Check if a File Is a PDF File in Java

Yatin BatraJune 12th, 2025Last Updated: June 11th, 2025

0 918 4 minutes read

In Java, determining whether a given file is a valid PDF is an important task when working with document processing systems, upload validations, and data ingestion pipelines. Let us delve into understanding how to use Java to check if a file is a valid PDF.

1. Introduction to the Problem

Checking the file extension .pdf alone is not reliable, as the extension can be misleading. A more accurate approach involves checking:

The PDF file signature (magic number).
Using content-aware libraries that parse and validate PDF structure.

2. Code Example Using Various Approaches

This section demonstrates multiple methods to determine if a file is a valid PDF using Java. We’ll explore techniques involving file signature inspection, and libraries such as Apache Tika, Apache PDFBox, and iText. But first, let’s start by adding the required dependencies.

**Material supplied:**
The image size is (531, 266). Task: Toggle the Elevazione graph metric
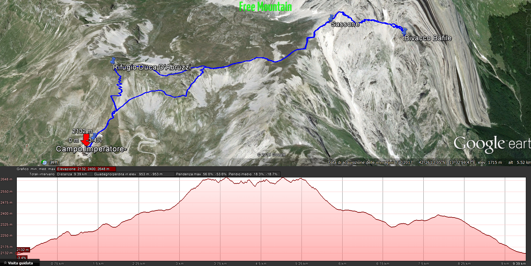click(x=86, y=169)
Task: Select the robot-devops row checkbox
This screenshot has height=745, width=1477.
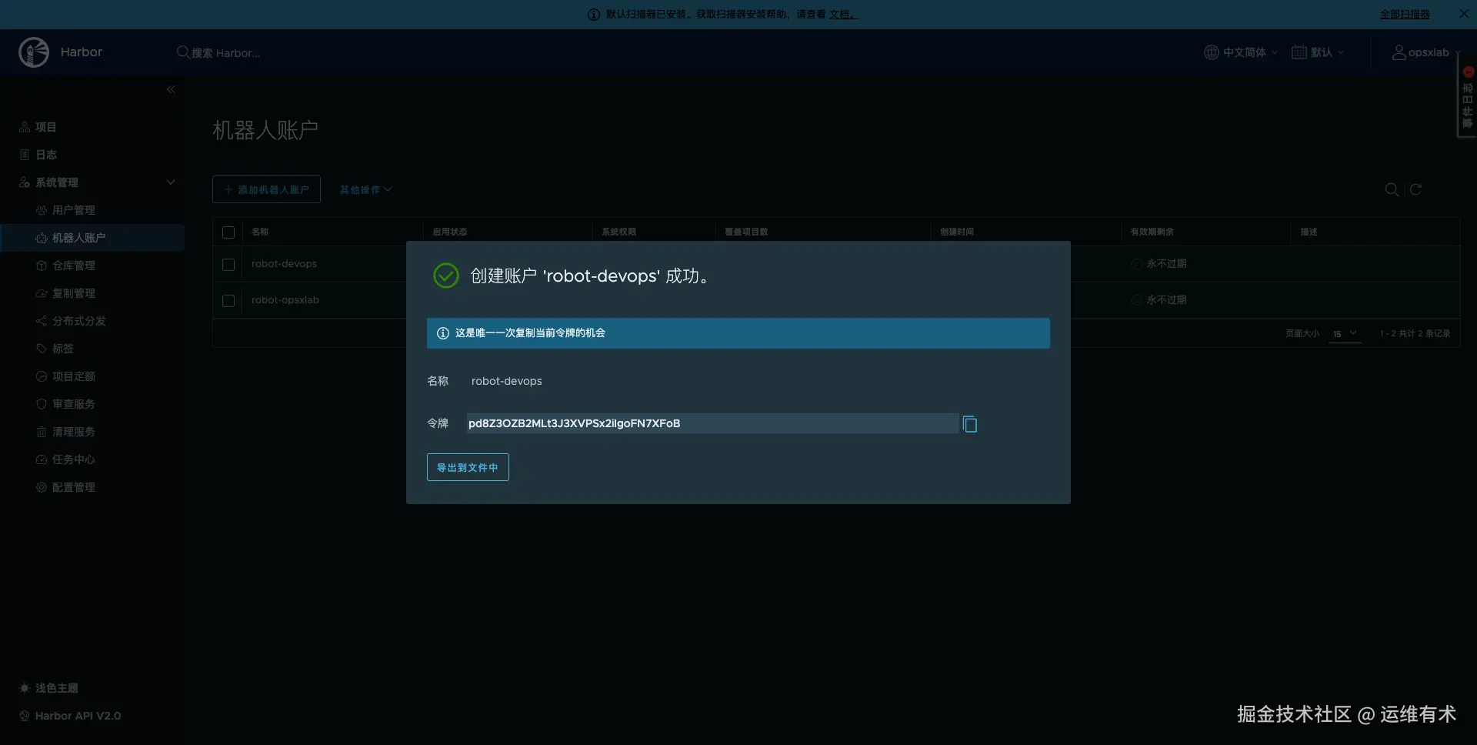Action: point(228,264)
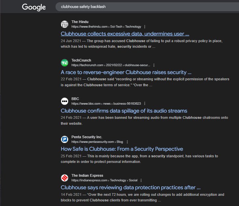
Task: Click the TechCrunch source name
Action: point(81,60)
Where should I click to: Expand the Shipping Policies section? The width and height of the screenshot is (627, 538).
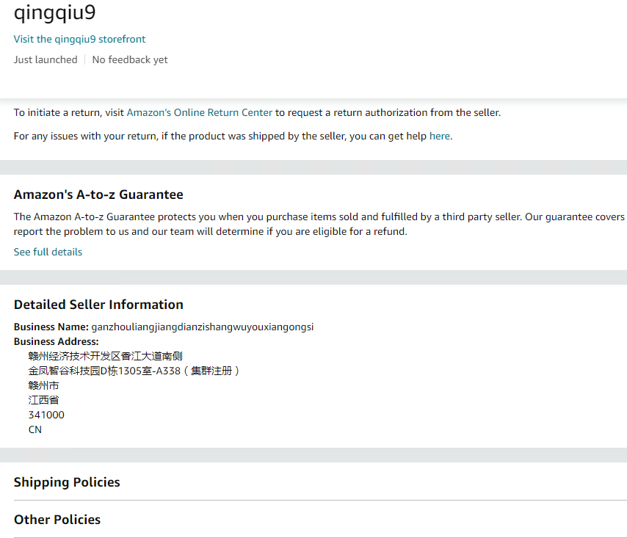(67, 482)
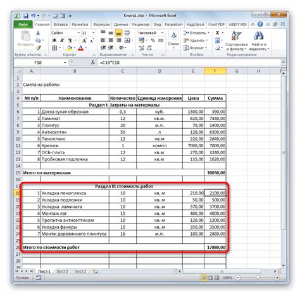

**To do:**
[a] In the article on checking whether a file is a PDF in Java, reproduce everything from "Checking the file" down to "the required dependencies.".
[b] List the libraries that the article on checking PDF files in Java names.
[c] Go on with the article on checking whether a file is a PDF in Java, picking up after its final sentence.

**Results of the tasks:**
[a]
Checking the file extension .pdf alone is not reliable, as the extension can be misleading. A more accurate approach involves checking:

The PDF file signature (magic number).
Using content-aware libraries that parse and validate PDF structure.

2. Code Example Using Various Approaches

This section demonstrates multiple methods to determine if a file is a valid PDF using Java. We’ll explore techniques involving file signature inspection, and libraries such as Apache Tika, Apache PDFBox, and iText. But first, let’s start by adding the required dependencies.

[b]
Apache Tika
Apache PDFBox
iText

[c]
2.1 Adding Dependencies

To use the libraries discussed in this article, you’ll need to include the following Maven dependencies in your project’s pom.xml file:

<!-- Apache Tika -->
<dependency>
    <groupId>org.apache.tika</groupId>
    <artifactId>tika-core</artifactId>
    <version>latest_jar_version</version>
</dependency>

<!-- Apache PDFBox -->
<dependency>
    <groupId>org.apache.pdfbox</groupId>
    <artifactId>pdfbox</artifactId>
    <version>latest_jar_version</version>
</dependency>

<!-- iText PDF -->
<dependency>
    <groupId>com.itextpdf</groupId>
    <artifactId>itextpdf</artifactId>
    <version>latest_jar_version</version>
</dependency>

2.2 Code Example

In this section, we provide a comprehensive Java example that showcases how to determine if a file is a PDF using different techniques. The class PDFDetectionDemo includes implementations for checking based on file signature, Apache Tika, Apache PDFBox, and iText. Each method highlights a unique way of validating PDF content with varying levels of accuracy and depth.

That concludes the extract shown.